The former Real Madrid director feels that La Roja's all-conquering side are marginally better than their South American counterparts, and credit must go to Vicente del Bosque
Vicente del Bosque's side became the first international team in history to win three consecutive major tournaments by retaining their European Championship crown after beating Italy 4-0 in the final on July 1.
And Valdano feels that La Roja can be compared with the World Cup-winning Selecao side of 1970, but he praised Del Bosque for retaining a style of play that so many of their rivals have failed to cope with.
"I was excited by the Brazil team of 1970," the Argentine told reporters in Bogota. "I was 15 years old, and it was the first time I saw a World Cup.

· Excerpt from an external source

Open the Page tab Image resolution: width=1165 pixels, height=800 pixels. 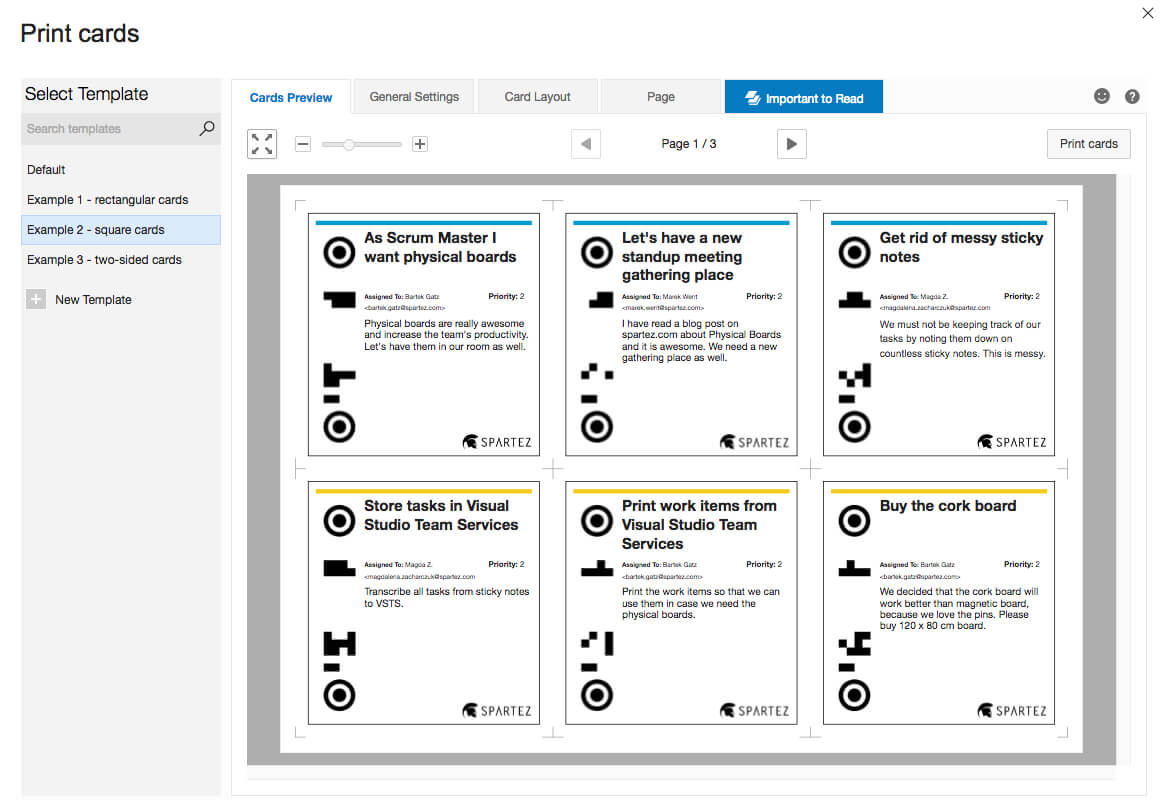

"I was fascinated by that team, but I have to say that Spain are making me feel a similar way, but with more continuity.
"Brazil of 1970 were just Brazil of 1970, but Spain was European champions, then world champions, the again in Europe, and I think that they should get credit for giving continuity to a team that has a coach with a defined style which their opponents cannot figure out.
"To talk about mentality, you have to talk about training, about working with youths. This is where Spanish football is different from the competition - because of its work with the lower leagues.
"Clubs like Madrid, Barcelona, Valencia, Villarreal, Sevilla and Athletic Bilbao, amongst others, are real life schools where players learn to play, but also how to be a team, and that shows."
Valdano, who won the 1986 World cup with Argentina, went on to say that the European Championship came at a convenient time for the continent due to the continued effects of the financial crisis.
"Football is nothing short of a gigantic social trade-off. The tournament will not solve any of the problems in Spain, but it provides some respite and helps improve morale."